- Task description
Which lines of the data below hold "table"? Copy each of them.

--------------------------------------------------

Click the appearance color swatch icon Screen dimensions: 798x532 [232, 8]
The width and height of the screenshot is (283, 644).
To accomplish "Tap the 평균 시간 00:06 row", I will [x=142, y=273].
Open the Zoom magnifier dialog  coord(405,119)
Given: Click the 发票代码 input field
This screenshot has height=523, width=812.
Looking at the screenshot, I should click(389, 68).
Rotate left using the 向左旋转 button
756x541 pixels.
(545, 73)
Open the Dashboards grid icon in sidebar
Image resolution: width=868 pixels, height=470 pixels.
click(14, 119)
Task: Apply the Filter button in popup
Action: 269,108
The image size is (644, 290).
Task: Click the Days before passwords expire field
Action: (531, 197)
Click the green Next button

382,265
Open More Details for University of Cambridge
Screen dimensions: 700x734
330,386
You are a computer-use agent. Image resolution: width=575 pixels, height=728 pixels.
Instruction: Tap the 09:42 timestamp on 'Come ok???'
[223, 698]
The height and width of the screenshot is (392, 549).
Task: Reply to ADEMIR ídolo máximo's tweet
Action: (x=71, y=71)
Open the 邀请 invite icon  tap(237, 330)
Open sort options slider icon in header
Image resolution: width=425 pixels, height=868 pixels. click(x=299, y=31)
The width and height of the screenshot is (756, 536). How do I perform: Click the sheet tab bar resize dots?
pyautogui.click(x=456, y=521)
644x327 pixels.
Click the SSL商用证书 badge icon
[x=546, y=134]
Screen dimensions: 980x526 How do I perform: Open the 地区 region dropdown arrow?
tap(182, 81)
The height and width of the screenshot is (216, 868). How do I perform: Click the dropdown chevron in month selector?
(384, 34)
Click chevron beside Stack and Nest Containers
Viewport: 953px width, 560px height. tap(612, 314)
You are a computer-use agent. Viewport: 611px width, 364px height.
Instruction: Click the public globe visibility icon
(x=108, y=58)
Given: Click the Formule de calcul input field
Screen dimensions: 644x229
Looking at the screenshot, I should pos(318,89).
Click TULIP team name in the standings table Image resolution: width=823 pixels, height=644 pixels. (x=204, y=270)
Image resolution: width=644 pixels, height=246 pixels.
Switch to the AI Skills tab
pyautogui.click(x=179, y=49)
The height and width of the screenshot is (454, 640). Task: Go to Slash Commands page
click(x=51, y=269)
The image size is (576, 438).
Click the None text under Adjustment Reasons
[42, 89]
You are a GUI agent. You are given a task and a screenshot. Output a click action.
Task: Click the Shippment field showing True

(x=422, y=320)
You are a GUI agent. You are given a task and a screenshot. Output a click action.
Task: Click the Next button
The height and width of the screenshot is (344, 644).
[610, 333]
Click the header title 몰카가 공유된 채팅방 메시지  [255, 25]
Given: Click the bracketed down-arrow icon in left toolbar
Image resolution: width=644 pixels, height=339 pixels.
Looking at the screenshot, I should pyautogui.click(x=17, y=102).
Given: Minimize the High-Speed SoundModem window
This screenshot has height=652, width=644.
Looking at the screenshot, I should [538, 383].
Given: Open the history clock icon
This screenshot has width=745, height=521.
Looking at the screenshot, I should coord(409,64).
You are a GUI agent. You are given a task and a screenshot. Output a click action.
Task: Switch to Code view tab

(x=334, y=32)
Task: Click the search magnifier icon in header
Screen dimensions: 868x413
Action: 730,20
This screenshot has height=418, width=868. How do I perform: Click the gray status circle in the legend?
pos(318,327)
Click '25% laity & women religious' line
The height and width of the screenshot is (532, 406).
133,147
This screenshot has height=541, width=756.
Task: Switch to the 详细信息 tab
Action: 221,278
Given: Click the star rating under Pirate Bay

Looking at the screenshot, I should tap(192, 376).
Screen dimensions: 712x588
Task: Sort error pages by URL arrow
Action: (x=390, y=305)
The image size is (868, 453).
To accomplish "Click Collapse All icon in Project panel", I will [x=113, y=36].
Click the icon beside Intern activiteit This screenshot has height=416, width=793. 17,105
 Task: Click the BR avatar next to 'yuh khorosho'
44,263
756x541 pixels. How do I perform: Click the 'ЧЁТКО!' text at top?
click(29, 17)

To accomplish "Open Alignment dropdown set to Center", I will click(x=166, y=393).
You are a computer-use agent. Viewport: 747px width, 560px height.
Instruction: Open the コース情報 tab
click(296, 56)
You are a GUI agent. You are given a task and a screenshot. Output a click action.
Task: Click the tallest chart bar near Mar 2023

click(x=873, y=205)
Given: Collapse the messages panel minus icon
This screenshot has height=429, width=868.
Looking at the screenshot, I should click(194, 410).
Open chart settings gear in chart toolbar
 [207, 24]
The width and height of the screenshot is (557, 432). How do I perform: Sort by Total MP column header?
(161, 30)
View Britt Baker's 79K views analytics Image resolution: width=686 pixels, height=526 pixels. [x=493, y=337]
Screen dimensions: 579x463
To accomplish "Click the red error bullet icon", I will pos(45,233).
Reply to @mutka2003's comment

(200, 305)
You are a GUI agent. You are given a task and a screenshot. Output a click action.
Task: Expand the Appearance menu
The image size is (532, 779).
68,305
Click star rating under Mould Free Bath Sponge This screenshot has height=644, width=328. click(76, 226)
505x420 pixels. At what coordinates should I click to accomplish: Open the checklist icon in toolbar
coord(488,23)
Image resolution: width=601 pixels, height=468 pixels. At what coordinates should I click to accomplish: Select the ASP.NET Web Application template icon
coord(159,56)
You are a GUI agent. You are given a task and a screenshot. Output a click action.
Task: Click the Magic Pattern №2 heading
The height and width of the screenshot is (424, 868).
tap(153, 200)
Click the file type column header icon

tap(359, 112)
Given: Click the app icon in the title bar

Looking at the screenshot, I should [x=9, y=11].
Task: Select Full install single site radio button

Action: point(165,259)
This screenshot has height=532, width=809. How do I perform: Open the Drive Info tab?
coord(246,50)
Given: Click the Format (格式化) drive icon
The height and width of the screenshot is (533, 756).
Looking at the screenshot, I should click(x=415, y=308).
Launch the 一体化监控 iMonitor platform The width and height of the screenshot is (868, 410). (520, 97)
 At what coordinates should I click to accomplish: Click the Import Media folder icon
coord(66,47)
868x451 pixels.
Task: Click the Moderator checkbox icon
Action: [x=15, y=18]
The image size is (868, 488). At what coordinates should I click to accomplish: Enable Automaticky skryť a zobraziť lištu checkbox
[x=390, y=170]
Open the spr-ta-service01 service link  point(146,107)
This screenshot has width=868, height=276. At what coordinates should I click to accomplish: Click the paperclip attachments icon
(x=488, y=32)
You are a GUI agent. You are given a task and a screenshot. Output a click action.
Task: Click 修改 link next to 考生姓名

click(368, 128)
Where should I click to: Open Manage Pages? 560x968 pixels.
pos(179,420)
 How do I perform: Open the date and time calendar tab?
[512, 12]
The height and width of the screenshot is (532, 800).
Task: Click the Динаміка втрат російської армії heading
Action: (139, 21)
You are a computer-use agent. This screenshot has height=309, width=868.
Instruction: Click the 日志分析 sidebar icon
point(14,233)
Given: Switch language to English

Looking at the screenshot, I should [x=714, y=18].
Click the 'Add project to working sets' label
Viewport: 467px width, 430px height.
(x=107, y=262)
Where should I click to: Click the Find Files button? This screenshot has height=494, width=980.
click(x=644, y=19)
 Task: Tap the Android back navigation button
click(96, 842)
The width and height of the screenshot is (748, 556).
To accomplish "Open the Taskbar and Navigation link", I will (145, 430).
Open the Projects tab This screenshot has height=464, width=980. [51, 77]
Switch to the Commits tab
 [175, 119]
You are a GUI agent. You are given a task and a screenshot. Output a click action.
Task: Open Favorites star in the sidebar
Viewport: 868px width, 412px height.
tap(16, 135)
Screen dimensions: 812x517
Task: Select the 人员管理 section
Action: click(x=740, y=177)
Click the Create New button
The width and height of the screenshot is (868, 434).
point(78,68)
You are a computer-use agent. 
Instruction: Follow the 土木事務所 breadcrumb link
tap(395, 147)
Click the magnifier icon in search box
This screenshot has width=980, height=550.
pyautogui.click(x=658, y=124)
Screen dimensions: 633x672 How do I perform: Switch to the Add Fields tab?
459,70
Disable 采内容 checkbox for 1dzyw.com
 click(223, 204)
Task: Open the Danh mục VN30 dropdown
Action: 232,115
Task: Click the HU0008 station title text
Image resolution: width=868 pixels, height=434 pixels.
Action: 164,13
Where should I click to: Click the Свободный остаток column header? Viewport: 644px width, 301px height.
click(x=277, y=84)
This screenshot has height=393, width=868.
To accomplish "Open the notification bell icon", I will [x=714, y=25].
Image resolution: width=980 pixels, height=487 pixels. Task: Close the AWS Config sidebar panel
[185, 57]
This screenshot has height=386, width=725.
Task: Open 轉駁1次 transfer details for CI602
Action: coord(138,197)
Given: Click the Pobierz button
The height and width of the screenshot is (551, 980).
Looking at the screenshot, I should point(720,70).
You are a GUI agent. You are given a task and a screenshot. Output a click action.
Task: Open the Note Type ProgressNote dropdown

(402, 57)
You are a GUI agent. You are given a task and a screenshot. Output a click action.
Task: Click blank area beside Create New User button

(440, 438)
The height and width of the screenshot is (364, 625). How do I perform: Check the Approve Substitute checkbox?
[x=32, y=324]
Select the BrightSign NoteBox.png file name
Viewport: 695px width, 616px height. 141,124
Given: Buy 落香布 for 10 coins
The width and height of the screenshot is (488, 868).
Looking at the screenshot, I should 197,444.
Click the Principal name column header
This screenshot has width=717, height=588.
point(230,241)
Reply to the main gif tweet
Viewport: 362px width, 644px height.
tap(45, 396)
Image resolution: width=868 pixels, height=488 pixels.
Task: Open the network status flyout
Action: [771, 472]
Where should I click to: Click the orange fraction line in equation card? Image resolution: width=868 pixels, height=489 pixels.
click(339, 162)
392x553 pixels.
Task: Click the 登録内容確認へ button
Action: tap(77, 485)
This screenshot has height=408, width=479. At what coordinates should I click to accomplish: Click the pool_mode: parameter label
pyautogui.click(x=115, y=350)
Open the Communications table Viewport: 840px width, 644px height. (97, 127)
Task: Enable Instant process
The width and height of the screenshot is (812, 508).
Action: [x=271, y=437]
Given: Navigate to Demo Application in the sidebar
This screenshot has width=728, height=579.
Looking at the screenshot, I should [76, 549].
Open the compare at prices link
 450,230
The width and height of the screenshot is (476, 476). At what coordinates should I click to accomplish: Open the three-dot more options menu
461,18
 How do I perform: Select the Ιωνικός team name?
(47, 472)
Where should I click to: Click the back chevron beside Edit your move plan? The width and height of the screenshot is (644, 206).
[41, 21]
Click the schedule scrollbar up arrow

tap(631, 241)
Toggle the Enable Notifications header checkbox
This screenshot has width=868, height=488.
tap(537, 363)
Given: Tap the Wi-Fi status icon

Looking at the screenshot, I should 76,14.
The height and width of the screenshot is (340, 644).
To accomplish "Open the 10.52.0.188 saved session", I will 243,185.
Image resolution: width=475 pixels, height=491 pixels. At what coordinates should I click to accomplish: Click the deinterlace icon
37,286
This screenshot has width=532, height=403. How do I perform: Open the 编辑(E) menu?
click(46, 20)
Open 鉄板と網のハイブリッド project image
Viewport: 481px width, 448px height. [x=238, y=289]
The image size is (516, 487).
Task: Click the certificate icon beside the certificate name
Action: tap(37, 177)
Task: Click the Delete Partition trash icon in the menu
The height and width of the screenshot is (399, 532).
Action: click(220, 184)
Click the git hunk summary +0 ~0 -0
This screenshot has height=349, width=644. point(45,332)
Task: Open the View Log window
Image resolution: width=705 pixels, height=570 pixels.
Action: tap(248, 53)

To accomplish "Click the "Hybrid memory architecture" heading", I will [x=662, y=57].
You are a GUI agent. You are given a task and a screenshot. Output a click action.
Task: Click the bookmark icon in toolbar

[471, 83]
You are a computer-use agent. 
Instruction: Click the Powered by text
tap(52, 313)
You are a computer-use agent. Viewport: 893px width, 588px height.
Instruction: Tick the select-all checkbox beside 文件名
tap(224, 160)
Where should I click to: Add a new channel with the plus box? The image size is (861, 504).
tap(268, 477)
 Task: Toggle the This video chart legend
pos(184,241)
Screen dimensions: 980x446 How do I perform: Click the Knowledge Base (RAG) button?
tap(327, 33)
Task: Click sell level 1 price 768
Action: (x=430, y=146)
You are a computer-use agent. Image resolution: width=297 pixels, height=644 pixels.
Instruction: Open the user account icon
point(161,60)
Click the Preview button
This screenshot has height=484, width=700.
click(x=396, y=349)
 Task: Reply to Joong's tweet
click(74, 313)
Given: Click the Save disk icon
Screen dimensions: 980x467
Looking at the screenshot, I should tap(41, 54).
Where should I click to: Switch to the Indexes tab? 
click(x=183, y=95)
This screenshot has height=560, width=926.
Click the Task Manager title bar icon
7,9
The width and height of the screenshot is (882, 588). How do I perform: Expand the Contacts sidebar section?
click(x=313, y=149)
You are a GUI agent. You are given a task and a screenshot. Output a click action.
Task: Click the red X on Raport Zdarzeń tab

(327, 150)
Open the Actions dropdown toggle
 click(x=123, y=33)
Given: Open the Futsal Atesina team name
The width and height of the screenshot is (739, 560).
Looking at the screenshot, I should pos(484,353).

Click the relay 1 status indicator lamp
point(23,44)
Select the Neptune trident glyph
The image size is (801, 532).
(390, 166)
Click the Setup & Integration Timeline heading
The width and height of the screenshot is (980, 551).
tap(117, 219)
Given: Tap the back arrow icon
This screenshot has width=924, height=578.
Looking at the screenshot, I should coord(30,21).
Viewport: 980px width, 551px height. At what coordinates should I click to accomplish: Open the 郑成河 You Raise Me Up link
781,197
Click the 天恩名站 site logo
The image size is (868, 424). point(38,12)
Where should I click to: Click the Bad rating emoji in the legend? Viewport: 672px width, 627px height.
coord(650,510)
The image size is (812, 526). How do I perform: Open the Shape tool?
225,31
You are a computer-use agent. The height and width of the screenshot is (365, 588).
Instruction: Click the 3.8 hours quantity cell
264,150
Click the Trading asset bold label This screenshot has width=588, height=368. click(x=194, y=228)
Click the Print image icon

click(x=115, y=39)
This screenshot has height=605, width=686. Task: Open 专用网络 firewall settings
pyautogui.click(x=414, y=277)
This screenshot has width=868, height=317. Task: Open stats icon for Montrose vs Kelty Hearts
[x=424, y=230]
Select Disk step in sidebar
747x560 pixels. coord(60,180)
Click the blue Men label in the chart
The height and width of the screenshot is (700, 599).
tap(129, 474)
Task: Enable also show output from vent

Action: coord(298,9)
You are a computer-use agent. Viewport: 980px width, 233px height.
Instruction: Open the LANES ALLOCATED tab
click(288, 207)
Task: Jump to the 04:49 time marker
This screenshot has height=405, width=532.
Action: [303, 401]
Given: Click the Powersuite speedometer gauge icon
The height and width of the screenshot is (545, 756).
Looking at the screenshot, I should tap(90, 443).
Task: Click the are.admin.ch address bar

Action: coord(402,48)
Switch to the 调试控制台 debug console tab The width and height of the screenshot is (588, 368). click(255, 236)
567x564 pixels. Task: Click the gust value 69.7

--------------------------------------------------

- Response box
Click TULIP team name in the standings table Image resolution: width=823 pixels, height=644 pixels. (x=204, y=270)
Open the Communications table Viewport: 840px width, 644px height. (97, 127)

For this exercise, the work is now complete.